**Problem**
In the entries below, count each line where "will" appears. Give the total and nothing more.
START Provided data
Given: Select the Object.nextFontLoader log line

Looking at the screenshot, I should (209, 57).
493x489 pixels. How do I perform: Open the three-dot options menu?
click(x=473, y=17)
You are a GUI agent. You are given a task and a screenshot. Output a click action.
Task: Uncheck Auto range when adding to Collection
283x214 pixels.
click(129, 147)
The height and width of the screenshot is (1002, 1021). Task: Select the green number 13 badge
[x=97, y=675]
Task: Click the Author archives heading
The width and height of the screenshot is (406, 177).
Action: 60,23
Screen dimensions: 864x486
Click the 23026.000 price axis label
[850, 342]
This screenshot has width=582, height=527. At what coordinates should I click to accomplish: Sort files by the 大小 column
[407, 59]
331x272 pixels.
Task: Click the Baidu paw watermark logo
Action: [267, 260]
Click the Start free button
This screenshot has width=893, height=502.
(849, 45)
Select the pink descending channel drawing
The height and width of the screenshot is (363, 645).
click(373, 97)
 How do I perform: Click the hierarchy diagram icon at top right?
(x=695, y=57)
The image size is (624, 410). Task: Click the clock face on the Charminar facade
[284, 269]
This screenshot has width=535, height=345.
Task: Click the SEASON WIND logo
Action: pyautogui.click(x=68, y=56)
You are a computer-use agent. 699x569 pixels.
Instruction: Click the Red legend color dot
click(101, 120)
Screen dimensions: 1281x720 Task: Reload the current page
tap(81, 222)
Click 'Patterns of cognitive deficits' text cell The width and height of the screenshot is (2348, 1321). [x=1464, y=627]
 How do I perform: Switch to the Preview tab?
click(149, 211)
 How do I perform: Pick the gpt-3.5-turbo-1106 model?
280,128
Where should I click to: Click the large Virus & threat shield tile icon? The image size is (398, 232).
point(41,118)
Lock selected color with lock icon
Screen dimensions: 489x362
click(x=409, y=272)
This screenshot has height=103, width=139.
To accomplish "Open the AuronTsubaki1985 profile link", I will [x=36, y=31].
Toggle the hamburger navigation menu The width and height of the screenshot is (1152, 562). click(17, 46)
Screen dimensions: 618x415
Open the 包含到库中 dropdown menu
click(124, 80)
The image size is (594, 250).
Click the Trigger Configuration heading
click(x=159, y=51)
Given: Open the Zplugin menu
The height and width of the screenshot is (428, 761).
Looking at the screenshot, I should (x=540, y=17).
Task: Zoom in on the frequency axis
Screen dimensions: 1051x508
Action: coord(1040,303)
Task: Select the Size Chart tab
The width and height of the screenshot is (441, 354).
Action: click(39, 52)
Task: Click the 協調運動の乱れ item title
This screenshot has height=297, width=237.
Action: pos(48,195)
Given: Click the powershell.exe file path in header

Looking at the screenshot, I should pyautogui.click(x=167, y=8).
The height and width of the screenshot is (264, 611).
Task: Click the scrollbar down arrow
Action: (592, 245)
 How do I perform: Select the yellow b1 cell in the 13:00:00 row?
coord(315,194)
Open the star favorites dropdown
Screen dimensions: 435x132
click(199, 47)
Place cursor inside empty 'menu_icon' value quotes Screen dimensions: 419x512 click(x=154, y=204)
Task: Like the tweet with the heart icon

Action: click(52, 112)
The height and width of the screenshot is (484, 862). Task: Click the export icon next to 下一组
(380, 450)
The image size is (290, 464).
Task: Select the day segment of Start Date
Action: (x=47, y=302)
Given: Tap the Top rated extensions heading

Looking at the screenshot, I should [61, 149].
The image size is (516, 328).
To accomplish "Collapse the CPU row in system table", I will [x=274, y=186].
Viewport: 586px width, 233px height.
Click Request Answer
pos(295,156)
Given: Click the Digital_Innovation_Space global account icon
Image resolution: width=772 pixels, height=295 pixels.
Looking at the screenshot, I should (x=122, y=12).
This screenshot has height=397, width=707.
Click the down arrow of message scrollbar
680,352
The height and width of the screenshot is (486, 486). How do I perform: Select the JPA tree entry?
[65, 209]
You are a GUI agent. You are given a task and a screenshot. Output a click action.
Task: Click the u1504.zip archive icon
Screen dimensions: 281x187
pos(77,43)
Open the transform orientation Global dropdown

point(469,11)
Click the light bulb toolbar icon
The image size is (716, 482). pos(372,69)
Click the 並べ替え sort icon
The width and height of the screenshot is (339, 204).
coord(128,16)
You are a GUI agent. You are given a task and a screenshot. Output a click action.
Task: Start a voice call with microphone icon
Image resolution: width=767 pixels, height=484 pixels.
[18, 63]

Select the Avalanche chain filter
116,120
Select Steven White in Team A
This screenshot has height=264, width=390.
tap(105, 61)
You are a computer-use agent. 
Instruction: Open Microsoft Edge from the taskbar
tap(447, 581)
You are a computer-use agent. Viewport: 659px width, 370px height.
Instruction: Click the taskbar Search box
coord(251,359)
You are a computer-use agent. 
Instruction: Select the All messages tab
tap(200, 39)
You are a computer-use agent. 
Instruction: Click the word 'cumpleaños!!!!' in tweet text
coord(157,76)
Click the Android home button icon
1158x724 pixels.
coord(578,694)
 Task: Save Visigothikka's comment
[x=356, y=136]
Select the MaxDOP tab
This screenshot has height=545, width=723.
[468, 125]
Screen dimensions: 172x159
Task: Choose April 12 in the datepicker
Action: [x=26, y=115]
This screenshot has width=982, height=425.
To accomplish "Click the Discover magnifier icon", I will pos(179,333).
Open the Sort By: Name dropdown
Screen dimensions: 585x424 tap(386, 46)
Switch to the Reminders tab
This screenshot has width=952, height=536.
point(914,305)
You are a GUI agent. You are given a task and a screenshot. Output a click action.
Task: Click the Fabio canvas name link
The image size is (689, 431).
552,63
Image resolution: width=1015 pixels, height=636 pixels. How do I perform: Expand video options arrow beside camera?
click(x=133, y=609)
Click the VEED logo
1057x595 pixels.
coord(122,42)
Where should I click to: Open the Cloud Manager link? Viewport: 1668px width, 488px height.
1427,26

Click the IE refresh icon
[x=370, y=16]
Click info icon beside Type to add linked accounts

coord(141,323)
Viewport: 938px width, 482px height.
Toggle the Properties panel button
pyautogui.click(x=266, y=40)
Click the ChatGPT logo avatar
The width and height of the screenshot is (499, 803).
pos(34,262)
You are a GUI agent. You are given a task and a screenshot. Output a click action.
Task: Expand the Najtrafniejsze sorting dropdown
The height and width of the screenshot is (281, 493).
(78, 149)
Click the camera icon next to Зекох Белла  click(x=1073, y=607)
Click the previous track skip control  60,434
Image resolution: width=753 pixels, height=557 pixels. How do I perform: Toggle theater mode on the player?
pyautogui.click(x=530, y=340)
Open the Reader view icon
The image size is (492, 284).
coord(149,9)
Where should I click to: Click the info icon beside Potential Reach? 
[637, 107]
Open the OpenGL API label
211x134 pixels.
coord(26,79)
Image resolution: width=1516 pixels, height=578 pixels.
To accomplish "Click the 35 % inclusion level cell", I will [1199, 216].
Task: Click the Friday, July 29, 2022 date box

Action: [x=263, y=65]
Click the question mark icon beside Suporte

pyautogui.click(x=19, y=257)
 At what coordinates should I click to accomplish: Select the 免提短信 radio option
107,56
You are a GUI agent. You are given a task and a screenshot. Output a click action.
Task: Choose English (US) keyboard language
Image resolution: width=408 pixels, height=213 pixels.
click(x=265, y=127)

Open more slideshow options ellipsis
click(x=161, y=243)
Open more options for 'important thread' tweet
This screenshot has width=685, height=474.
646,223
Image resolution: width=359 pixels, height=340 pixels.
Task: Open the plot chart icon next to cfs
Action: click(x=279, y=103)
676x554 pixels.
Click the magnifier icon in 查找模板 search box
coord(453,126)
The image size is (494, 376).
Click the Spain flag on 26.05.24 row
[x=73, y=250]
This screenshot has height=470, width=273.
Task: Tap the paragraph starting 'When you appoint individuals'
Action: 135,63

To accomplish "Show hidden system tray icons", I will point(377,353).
END Provided data
**Your response**
5